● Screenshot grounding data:
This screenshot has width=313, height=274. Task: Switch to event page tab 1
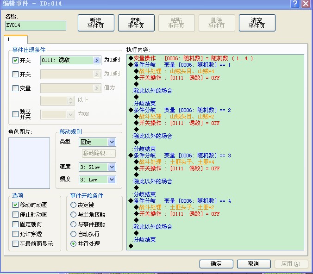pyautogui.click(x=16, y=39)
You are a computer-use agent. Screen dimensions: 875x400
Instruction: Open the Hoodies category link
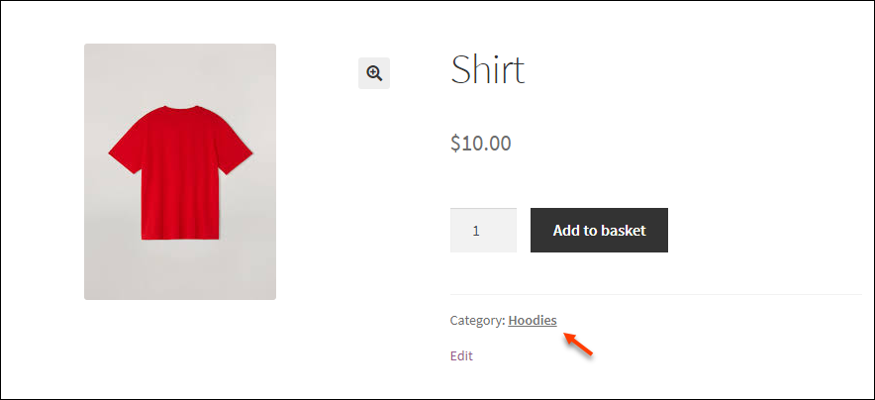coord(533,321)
---
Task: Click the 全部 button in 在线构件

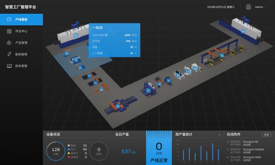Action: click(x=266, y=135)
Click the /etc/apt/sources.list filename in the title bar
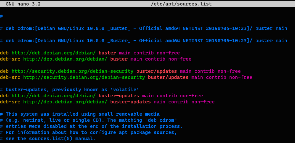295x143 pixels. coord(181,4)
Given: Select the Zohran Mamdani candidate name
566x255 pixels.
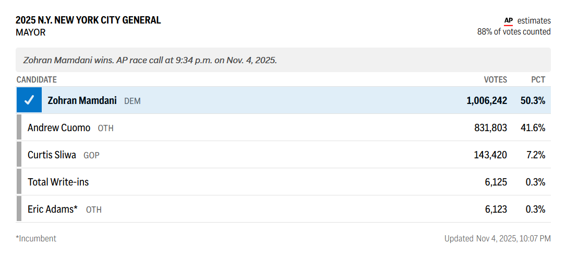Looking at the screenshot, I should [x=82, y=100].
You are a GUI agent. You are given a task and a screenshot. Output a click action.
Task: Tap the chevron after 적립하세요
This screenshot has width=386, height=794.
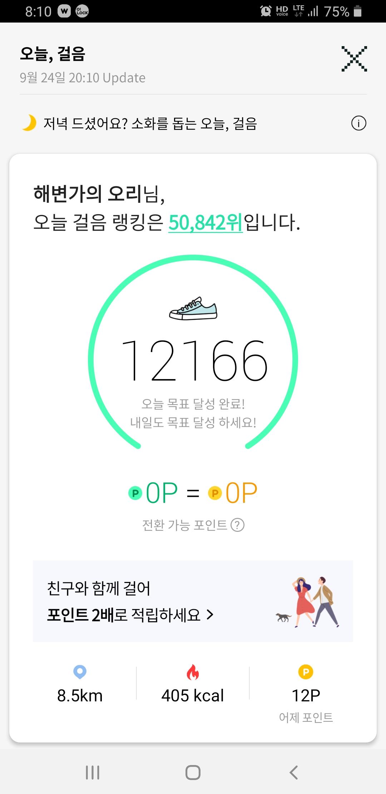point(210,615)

● ACTIVITY: For the records above, give the number of lines that include the string "agent", with nothing added.

● RESPONSE TO THE EXERCISE: 2